When parents call me about rashes, I often hear that a child has “hives.” In most cases, parents use this term incorrectly. The question is, does that matter?
The factors that cause most rashes in children are environmental (insect bites, heat rash, allergic reactions) or infectious (viruses, bacterial, fungal). Hives are usually caused by viruses, but they can also occur with strep and allergic reactions to foods. (If you suspect that your child has hives because of an allergic reaction to a food, you should give him Benadryl and call the doctor right away. If your child also has coughing or trouble breathing, you should call 911 in case he’s having an anaphylactic reaction.)
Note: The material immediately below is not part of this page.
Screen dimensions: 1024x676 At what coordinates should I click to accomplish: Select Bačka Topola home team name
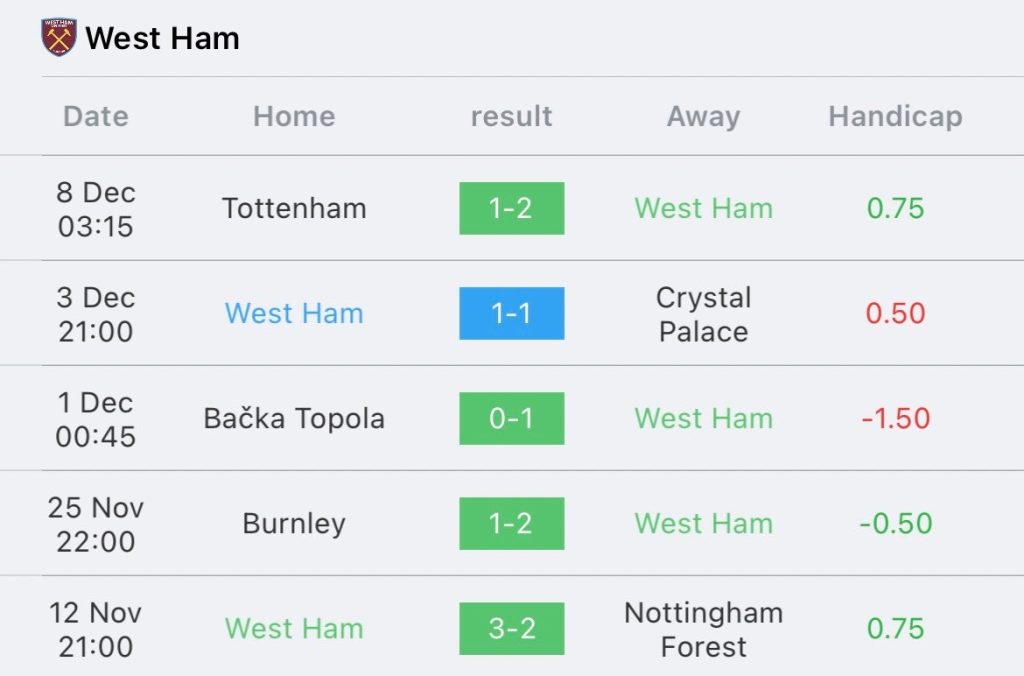point(294,419)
The thing that distinguishes hives from other rashes is the margin between the normal skin and the rash. Most of the rashes children get consist of flat areas with or without a scale and small, raised bumps. (Doctors call flat rashes macules, bumps papules and hives wheals.) Papules come in different sizes, but they have one thing in common. The region between normal skin and the lesion rises slowly like a hill. With wheals (hives), the region between normal skin and the lesion rises more sharply, like a plateau. If you’ve ever seen a welt, the raised area at the edge is more characteristic of a wheal than a papule.
Before prescribing antibiotics for children, doctors ask if the child has any known drug allergies. It is not uncommon in this situation for parents to mention their own history of drug allergy. A doctor’s standard response is to reassure parents that their child is unlikely to be allergic to a medication just because they are.
I have had two experiences that illustrate an important twist to this scenario. In each case, I put a child on amoxicillin despite the parent’s history of amoxicillin allergy. Both parents inadvertently licked their fingers after giving the medicine to their children. One parent developed an itchy rash that responded to Benadryl. The other parent developed hives that required a trip to the emergency room.
The lesson here is obvious—while it is routine practice to administer medications to children regardless of their parent’s allergy history, be sure that you do not inadvertently ingest the drug yourself.
The parent of a 12-month-old patient called my office recently and talked to one of my nurses. I had put the infant on antibiotics the previous day for an ear infection, and the baby woke up with a rash. The parent asked if we should diagnose the baby with an amoxicillin allergy and switch her to a different antibiotic. The answer was no. Instead, I saw the baby and determined she had a heat rash from the fever that had accompanied the ear infection.
It is difficult to diagnose drug allergies for a number of reasons. First, children commonly get rashes from viral infections and other causes (fever, insect bites, etc). Second, allergic reactions can manifest themselves with a variety of skin findings, some of which are hard to “pin down” as being allergic in nature. Third, most drug allergies can not be diagnosed by skin testing.
Over the years, I have seen a number of patients who were diagnosed with a drug allergy based on a phone conversation. This is not a good idea for two reasons. First, it is difficult to describe a rash over the phone. Second, given the importance of labeling a child as being allergic to a medication, doctors should have all the facts before making this determination.
Unfortunately, real life can complicate this process. Unless a child is having a severe reaction, it is problematic to send the family to an emergency room in the middle of the night to be assessed for a possible drug reaction. When you see the child the following morning, the rash may have disappeared or faded so much that it is impossible to make a diagnosis. However, because most people have cell phones days, taking pictures of the rash when it was at its worst may help in this situation.
If your child develops a rash while taking an antibiotic (or other medication), she should be seen to confirm or “rule-out” an allergic reaction. If your healthcare provider attempts to make a phone diagnosis, you should insist that the child be seen.